In her eyes, he could see what he imagined was a smart trace of the happiness there is in escaping all sorts of disillusionment. But, contrary to his intuition about her, the woman before him acted very much like someone who had been cruelly disillusioned by life, both in general and specifically in his contexts. His father's business had been ruined by her insinuations of it as immature about that she and her smart-thief friends - half of whom seemed to be related to her. Even so, she was the one to accuse him, instead of the other way around.
It crossed his mind that they might be gypsies, but since they didn't much look like it, he felt that he had to dismiss that thought as not too safe to uphold, being something that might fairly easily later be labeled as prejudice, and thus make him vulnerable for blackmail from either them or possibly some other enemies. On the other hand, he figured, to the extent they actually were for example gypsies, they might have many more relatives or something that could come out of the darkness and blackmail him either way. If so, he would be rather defenseless, perhaps, if he did not defend himself by using exactly prejudice against their kind.
With this dilemma in mind he looked again at the shoplifter before him and said. “I don't have any way to judge you as being as innocent as you seem to think you are! We can't but ruin your so pathetic life by having the police take you into custody!”
She looked him in the eyes and said: “I don't feel you are trying to find out what kind of misery I'm in because of you! They can see the way we work on having the torments society causes us be rendered defenseless against our attempts to make use of the emphasize that the kinds of vanities that there are in society for even the poor people's sake.”
“I see that you're trying to say - again,” he told her, “that you're the ones I should pity, and thereby perhaps also be vulnerable for your attempts to same me into misery! But you and the likes of you are thieves and robbers, who should definitely be nailed by the police! .... Or actually, perhaps you do prefer that we use some other method against you?”
She looked at him with a somewhat sophisticated air of astonishment, which he felt reluctantly that he couldn't resist as a reason for feeling - strangely, he thought - fairly much pity for her - although he knew she could be the one to deserve such feelings form him. It was he who was threatened by her and her family, not the other way around. His father had been here with the shop he was working in since fairly long before she and her people settled near it. It was simply smart and sophisticated acting in her; he knew that! But, even so, he could not help but feeling the pity that would destroy his fathers old business.
Meanwhile, his wife did call the police, who came there and arrested the lady. After they left, he his wife and their fourteen-year-old son discussed the thieves who had settled near their shop. His wife said that they were not gypsies, thought some of them were. “Probably,” she added, “they are both that and for example Italian, because some of them seem that kind of self-assured that only someone with something of southern Italian in them can, I think. ... Even so, honey, we can't actually, I think, be trapped by their possible mafia connections, since they probably are discarded as misfits by even them. But I don't feel totally safe about them, just the same!”

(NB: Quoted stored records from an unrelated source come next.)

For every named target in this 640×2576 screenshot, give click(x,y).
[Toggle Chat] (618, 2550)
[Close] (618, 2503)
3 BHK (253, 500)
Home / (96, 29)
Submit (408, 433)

“Damned!” her husband answered.
After a while their son asked: “Is there a mafia connection in every Italian or so?”
His parents both smiled at this, but said they could not say to themselves that it was safe to assume with many of them that they were no such connections!
“Then how come,” their son asked, “do they beg for a living? I mean wouldn't be better off working as mafia bosses or something?”
His parents both giggled at him. “Obviously,” his mother replied, “they cannot take themselves as the bosses of their business, but if their business is to pretend to be oppressed by us honest people, then, perhaps they can be part of that top gangster's syndicate, even though they live in what one can consider a slum!”
His father added that “Their business isn't usually legit in any case, so I guess they can feel something like Why not exercise our rights to seem innocent, and then have them, meaning us, pay for their, meaning our, seeming innocence. By pretending in such a way, they will make themselves, and thereby their bosses, seem innocent!”
“Then how come the mafia bosses are seemingly guilty?! I mean they seem much more guilty than, say, the gypsies, although they're thieves just as much as the Italians it seems! Really dad and mom, there should be something to protect the people who ruin their business by pretending the gypsies are innocent, and then perhaps we could all be employed by that kind of syndicate instead of running this business that they complain about?!”
Now both his parents laughed a little at him. “Are you serious?” they asked.
“No!” he answered. “But I am serious about making this a business that we can rely on to be smart enough to survive both the gypsies and the Italians, which I think we can do, just as long as we have it the gypsies are respectable in that they can, almost like the Italians, seem innocent by being able to complain about honest people, and thus turning good and evil into each other!”
It was not innocent of him to think so, his parents said. But since the people he spoke of were not too innocent themselves, they added, perhaps he could make his point, even in the media, they said.